[Work required] From the data below, repeat exactly the lines from the line with "Open the three-dot post options menu" to the line with "The width and height of the screenshot is (1456, 819).", both included.

=== Begin Enclosure ===

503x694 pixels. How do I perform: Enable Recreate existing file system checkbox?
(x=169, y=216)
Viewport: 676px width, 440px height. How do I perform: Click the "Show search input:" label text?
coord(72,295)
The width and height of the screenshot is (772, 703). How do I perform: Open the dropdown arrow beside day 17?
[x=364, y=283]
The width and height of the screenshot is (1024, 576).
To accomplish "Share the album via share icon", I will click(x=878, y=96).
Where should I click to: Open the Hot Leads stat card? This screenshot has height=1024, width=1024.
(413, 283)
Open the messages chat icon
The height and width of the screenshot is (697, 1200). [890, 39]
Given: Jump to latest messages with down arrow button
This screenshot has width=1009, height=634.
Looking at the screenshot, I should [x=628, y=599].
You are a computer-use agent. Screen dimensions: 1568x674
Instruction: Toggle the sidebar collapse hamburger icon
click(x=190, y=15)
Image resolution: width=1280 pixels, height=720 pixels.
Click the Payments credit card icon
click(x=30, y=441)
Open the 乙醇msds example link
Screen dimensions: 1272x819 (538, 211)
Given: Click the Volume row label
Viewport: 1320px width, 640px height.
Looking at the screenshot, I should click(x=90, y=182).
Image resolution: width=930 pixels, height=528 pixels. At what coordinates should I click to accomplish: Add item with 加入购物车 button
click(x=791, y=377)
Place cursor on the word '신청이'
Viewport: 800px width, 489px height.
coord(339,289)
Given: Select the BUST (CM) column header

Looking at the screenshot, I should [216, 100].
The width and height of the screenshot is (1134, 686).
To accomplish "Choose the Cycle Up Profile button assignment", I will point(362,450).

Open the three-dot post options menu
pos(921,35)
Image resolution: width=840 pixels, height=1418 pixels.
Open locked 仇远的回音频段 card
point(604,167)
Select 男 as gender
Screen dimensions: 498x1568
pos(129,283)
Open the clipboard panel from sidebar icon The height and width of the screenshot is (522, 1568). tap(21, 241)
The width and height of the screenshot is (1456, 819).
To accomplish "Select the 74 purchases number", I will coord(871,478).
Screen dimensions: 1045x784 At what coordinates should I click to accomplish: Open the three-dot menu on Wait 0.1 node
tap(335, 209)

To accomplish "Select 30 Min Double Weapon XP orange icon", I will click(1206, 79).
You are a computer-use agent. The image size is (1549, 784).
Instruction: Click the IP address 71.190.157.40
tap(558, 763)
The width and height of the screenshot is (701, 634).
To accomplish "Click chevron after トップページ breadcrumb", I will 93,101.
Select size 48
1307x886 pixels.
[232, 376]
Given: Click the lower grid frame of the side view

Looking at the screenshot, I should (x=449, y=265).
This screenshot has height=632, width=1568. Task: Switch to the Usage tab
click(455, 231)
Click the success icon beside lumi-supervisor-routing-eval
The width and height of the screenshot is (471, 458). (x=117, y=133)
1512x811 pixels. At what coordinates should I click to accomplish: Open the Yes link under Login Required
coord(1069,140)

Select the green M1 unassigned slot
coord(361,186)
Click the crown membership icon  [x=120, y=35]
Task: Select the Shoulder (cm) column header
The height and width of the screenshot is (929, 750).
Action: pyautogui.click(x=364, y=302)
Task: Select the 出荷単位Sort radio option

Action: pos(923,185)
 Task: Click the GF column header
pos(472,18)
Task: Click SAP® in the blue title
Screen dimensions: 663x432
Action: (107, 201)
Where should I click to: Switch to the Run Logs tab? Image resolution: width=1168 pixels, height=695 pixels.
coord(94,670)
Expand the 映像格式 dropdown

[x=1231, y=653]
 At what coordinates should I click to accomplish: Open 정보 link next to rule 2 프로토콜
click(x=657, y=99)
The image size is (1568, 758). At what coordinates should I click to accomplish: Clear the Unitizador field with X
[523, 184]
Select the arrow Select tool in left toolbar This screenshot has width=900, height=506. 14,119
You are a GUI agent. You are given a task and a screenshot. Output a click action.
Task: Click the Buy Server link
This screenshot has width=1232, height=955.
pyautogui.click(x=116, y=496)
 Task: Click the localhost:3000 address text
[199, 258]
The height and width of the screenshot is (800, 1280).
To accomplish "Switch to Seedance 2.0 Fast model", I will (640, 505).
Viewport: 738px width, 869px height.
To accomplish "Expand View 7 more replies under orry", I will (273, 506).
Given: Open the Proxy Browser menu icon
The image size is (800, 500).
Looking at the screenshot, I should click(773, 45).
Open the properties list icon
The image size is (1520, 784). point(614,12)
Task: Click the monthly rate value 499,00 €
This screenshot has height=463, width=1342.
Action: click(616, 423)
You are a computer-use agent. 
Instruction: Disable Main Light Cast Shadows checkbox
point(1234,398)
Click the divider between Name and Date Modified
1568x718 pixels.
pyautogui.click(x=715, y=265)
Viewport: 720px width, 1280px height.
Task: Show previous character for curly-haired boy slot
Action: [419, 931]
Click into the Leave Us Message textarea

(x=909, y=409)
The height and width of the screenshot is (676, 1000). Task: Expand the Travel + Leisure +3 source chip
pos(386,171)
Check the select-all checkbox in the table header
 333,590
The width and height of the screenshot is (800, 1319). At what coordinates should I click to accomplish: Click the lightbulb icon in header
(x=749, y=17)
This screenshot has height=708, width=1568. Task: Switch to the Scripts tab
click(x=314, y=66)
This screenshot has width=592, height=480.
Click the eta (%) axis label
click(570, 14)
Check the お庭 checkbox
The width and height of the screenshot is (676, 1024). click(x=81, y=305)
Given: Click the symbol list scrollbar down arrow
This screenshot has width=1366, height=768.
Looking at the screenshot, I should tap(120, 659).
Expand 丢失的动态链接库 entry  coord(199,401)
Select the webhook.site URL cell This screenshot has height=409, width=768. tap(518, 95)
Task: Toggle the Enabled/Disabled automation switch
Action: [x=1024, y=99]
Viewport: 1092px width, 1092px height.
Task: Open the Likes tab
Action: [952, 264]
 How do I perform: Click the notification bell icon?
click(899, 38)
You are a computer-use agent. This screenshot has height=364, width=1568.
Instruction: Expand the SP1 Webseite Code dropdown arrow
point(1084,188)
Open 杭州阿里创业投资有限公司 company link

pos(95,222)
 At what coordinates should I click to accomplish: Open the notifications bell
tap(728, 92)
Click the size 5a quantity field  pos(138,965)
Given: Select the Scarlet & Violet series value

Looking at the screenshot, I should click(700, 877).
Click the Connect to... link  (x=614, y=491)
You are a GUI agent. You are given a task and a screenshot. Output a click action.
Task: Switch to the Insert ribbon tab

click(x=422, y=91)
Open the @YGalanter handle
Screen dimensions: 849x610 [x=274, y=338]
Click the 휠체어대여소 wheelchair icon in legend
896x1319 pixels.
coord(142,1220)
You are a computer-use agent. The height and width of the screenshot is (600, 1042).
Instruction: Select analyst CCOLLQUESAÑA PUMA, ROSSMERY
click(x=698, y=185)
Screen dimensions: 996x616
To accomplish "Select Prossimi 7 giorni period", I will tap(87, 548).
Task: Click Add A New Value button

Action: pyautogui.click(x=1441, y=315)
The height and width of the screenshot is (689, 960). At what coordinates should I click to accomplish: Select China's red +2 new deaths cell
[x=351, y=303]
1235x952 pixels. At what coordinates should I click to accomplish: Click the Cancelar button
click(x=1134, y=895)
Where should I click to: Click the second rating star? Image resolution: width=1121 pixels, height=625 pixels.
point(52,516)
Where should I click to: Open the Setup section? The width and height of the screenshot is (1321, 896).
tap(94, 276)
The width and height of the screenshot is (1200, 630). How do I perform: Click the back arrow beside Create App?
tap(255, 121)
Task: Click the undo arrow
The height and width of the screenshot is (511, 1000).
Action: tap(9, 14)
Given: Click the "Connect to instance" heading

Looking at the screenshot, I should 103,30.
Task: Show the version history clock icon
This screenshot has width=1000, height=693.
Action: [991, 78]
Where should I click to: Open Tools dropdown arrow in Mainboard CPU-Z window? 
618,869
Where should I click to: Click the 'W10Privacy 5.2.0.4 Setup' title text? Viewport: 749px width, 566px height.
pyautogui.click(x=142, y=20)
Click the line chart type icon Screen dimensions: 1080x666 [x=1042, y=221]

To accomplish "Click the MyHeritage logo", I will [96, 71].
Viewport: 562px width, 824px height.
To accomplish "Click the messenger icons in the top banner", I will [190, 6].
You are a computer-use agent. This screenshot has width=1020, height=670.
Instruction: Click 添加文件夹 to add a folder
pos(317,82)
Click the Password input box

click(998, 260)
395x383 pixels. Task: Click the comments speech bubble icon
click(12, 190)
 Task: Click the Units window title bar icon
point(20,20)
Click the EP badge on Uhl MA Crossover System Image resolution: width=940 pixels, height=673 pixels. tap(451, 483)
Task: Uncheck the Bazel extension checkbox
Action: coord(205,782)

=== End Enclosure ===

[Written reply]
Open the three-dot post options menu
pos(921,35)
Image resolution: width=840 pixels, height=1418 pixels.
Open locked 仇远的回音频段 card
point(604,167)
Select 男 as gender
Screen dimensions: 498x1568
pos(129,283)
Open the clipboard panel from sidebar icon The height and width of the screenshot is (522, 1568). tap(21, 241)
The width and height of the screenshot is (1456, 819).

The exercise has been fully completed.